Conventional Patch Antenna Structures for Biomedical Applications
摘要
The growing integration of wireless communication in biomedical applications has led to increased interest in compact, efficient, and biocompatible antenna designs. This paper presents an investigation into conventional patch antenna structures tailored for use in body-centric biomedical systems operating at the 5.8 GHz ISM band. Patch antennas are well-suited for these applications due to their planar structure, ease of fabrication, and low-profile characteristics, making them ideal for both wearable and implantable devices. This study evaluates three common patch geometries rectangular, circular, and triangular fabricated on a flexible Kapton substrate with a thickness of 1.6 mm, chosen for its mechanical durability and biocompatibility.
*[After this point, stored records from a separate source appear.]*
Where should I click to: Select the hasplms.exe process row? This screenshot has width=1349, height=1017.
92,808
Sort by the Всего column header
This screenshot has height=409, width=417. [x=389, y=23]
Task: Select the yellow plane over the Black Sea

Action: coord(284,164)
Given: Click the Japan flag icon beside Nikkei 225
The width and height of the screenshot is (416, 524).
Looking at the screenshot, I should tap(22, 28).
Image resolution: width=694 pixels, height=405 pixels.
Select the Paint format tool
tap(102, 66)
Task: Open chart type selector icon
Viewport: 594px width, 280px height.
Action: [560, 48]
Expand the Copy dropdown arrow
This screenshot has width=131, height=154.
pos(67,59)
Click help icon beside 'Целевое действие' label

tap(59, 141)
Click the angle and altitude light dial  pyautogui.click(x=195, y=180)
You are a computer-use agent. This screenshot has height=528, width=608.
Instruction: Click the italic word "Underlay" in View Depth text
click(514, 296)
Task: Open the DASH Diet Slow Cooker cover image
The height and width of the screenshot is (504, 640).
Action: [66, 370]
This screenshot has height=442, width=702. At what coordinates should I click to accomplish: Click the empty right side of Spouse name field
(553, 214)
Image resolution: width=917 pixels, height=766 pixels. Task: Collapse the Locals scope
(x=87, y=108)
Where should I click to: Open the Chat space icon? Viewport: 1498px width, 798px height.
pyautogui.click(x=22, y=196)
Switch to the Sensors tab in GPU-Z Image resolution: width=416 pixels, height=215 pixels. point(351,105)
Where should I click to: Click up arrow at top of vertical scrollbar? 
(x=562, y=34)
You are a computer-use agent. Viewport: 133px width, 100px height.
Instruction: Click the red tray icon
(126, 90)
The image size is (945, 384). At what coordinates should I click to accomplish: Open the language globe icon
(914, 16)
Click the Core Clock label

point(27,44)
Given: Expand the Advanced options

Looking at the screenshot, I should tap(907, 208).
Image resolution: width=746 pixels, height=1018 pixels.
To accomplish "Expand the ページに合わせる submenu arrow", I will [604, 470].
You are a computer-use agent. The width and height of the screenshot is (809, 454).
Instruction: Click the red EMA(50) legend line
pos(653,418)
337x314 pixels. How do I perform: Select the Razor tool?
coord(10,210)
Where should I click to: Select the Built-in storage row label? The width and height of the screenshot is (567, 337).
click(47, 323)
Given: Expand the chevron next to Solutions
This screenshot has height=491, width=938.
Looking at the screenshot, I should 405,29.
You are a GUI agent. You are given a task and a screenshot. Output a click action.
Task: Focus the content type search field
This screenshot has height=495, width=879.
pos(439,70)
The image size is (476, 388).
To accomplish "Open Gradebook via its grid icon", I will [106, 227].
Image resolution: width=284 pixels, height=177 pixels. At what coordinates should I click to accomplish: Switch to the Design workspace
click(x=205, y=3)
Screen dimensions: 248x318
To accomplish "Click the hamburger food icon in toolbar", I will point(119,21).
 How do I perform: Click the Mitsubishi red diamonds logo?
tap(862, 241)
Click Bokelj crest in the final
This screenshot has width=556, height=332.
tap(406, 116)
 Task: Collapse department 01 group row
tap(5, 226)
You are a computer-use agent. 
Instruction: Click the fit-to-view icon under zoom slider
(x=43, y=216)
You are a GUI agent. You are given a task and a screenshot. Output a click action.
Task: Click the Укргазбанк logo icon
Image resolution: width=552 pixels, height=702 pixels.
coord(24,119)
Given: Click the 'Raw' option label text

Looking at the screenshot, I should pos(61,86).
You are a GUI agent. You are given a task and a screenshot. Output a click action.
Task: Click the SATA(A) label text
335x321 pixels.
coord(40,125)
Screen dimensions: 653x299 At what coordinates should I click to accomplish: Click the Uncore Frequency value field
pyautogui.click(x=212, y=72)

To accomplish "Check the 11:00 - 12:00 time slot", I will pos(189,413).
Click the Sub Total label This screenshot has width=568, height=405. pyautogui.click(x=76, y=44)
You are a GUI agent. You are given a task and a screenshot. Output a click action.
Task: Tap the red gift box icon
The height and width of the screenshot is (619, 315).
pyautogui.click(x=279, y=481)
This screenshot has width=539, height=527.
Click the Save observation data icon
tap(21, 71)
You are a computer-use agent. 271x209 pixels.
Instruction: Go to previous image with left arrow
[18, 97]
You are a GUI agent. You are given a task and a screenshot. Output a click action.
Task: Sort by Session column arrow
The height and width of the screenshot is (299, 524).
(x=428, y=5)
Using CST Microwave Studio and FEKO, Both are full-wave electromagnetic simulation environments, with one based on the Finite Integration Technique (FIT) and the other primarily employing the Method of Moments (MoM), each design is analyzed based on key performance indicators: return loss (S11), impedance bandwidth, gain, radiation patterns, and Specific Absorption Rate (SAR) where applicable. The results show that all geometries achieve return loss values better than −10 dB and offer sufficient bandwidth for reliable biomedical telemetry. Additionally, SAR evaluations confirm compliance with international safety standards (IEEE and ICNIRP), ensuring safe operation near or on the human body.